--- Dataset content ---

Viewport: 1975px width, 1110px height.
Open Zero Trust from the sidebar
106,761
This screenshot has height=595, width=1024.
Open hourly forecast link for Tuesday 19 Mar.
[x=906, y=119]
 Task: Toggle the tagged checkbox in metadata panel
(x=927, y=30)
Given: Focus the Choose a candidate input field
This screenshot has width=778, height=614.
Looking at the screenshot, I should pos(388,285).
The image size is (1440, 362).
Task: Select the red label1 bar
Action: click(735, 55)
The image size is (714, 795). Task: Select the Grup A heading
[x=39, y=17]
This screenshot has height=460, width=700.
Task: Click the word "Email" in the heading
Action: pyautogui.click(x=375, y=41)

---

> Work to be completed
Write out all of the lines above again, substituting "switch" for "checkbox" and leaving everything else unchanged.

> Output
Viewport: 1975px width, 1110px height.
Open Zero Trust from the sidebar
106,761
This screenshot has height=595, width=1024.
Open hourly forecast link for Tuesday 19 Mar.
[x=906, y=119]
 Task: Toggle the tagged switch in metadata panel
(x=927, y=30)
Given: Focus the Choose a candidate input field
This screenshot has width=778, height=614.
Looking at the screenshot, I should pos(388,285).
The image size is (1440, 362).
Task: Select the red label1 bar
Action: click(735, 55)
The image size is (714, 795). Task: Select the Grup A heading
[x=39, y=17]
This screenshot has height=460, width=700.
Task: Click the word "Email" in the heading
Action: pyautogui.click(x=375, y=41)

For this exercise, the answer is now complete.